** start Text **

If you use the Image API to manipulate the image data, you're limited to inputting .jpg, .png, .gif, .bmp, .tiff, and .ico types, and outputting to either .jpg or .png.
Storing images
To simply store the images in the data store, use db.BlobProperty() in your model, and have this store the binary data for the picture. This is how the data is stored in the example code you linked to (see Line 85).
Because the type db.BlobProperty type is not a picture per se, but can store any binary data, some discipline is needed; there's no easy way to programmatically enforce a pictures-only constraint. Luckily, this means that you can store data of any type you want, including .jpg, .gif, .tiff, etc. files in addition to the .png format, as in the example.
You'll probably want to, as they have in the example, create a new Class for the Model, and store certain metadata ("name", "filetype", etc.) needed for the files, in addition to the image's binary data. You can see an example of this at Line 65 in the example you linked to.
To store the image in the BlobProperty, you'll want to use the db.put() to save the data; this is the same as with any type. See the code starting on Line 215 in the example code you linked to.

** end Text **

## Written task A
How would everything in the post on storing images from "Storing images" down to "example you linked to." read if you change "binary data" to "raw bytes"?
## Written task B
Can you take the post on storing images further, picking up after its final sentence?

** start Items **

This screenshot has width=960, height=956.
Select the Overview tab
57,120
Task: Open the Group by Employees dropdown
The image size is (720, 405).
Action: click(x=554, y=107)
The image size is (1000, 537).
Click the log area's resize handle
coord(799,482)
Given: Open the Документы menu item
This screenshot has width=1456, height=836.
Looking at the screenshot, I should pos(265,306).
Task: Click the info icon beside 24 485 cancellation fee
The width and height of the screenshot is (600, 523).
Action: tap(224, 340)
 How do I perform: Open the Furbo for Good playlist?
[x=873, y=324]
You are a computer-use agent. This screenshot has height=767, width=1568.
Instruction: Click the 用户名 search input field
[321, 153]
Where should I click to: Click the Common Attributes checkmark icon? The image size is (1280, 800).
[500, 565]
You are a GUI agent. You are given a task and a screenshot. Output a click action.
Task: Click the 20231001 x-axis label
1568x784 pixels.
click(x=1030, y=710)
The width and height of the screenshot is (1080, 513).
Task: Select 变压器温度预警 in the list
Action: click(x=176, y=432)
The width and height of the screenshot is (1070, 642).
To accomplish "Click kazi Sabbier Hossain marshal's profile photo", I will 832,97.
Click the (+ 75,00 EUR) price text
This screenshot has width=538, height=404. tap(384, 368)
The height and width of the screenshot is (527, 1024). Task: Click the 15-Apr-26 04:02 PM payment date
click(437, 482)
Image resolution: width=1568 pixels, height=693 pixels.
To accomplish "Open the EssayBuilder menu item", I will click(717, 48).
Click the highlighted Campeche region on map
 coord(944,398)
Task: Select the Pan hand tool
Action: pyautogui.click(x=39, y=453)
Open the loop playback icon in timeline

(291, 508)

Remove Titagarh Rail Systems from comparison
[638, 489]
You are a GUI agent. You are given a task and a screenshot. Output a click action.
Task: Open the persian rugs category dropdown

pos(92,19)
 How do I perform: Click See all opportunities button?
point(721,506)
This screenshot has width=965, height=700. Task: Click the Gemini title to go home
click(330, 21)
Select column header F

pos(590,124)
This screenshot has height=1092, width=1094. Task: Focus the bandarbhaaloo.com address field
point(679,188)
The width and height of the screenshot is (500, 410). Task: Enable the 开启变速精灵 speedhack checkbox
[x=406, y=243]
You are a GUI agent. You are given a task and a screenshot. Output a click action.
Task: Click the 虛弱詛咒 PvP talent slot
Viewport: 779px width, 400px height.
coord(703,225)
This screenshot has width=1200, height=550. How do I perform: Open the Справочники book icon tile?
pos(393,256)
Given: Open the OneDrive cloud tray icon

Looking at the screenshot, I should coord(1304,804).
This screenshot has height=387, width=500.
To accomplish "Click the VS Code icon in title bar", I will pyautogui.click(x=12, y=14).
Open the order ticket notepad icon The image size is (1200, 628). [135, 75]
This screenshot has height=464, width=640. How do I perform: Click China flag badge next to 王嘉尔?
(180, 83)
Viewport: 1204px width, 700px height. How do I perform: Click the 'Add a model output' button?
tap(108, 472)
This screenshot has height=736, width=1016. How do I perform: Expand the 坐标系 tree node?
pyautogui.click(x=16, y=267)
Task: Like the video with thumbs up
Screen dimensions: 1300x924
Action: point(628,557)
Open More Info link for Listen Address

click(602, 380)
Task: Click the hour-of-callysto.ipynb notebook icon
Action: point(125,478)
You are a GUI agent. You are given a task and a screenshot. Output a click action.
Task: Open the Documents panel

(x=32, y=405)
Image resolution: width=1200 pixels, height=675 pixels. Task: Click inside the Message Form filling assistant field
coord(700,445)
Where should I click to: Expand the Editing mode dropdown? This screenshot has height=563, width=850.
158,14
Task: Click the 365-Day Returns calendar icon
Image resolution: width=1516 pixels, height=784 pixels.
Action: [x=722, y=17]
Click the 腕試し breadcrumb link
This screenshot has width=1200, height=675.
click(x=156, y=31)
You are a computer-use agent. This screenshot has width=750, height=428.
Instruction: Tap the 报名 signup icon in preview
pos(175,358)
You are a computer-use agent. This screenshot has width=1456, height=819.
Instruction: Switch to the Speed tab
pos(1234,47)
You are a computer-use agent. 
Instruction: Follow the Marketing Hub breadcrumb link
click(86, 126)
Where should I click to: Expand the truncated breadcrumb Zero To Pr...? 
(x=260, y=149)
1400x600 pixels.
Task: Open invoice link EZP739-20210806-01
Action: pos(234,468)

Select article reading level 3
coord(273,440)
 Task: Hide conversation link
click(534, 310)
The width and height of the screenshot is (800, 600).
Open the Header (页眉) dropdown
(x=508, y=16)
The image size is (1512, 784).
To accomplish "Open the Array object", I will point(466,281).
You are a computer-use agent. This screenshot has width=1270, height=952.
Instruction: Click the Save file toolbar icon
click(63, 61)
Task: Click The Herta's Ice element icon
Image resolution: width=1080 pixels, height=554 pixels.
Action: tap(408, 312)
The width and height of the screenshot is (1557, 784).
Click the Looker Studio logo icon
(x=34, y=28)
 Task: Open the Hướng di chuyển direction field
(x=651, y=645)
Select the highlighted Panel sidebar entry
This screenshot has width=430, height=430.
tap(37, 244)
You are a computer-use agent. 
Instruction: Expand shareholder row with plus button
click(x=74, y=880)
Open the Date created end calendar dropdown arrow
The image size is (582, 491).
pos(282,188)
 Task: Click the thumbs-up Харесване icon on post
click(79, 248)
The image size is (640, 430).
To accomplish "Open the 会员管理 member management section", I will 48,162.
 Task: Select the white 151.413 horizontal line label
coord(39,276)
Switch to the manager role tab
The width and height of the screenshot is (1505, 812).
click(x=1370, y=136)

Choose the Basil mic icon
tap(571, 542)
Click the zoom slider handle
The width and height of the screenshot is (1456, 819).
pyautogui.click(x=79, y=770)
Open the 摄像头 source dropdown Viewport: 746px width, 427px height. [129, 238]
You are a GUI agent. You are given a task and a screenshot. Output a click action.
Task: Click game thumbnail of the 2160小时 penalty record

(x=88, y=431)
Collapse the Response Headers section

** end Items **

## Task result A
Storing images
To simply store the images in the data store, use db.BlobProperty() in your model, and have this store the raw bytes for the picture. This is how the data is stored in the example code you linked to (see Line 85).
Because the type db.BlobProperty type is not a picture per se, but can store any raw bytes, some discipline is needed; there's no easy way to programmatically enforce a pictures-only constraint. Luckily, this means that you can store data of any type you want, including .jpg, .gif, .tiff, etc. files in addition to the .png format, as in the example.
You'll probably want to, as they have in the example, create a new Class for the Model, and store certain metadata ("name", "filetype", etc.) needed for the files, in addition to the image's raw bytes. You can see an example of this at Line 65 in the example you linked to.

## Task result B
Manipulating images
If you have to manipulate the image, you can use the Images API package. From the Overview of the Images API we can see the following:
The service accepts image data in the JPEG, PNG, GIF (including animated GIF), BMP, TIFF and ICO formats.
It can return transformed images in the JPEG and PNG formats. If the input format and the output format are different, the service converts the input data to the output format before performing the transformation.
So even though you can technically store any type in the datastore, the valid input and output typer are limited if you're using this API to manipulate the images.

models.py
class Profile(db.Model):
avatar=db.BlobProperty()
views.py
if(self.request.get):
image = self.request.get('MyFile')
if image:
mime=self.request.POST['MyFile'].type
mime=mime.split('/')
icon_image = db.Blob(images.resize(image,460,460))
prof.avatar = db.Blob(icon_image)
if mime[1]== 'jpeg' or 'jpg' or 'gif' or 'png':
prof.put()
display image
class disp_image(webapp.RequestHandler):
def get(self):
if profile.avatar is not None:
image = view_profile.avatar
self.response.headers['Content-Type'] = "image/png"
return self.response.out.write(image)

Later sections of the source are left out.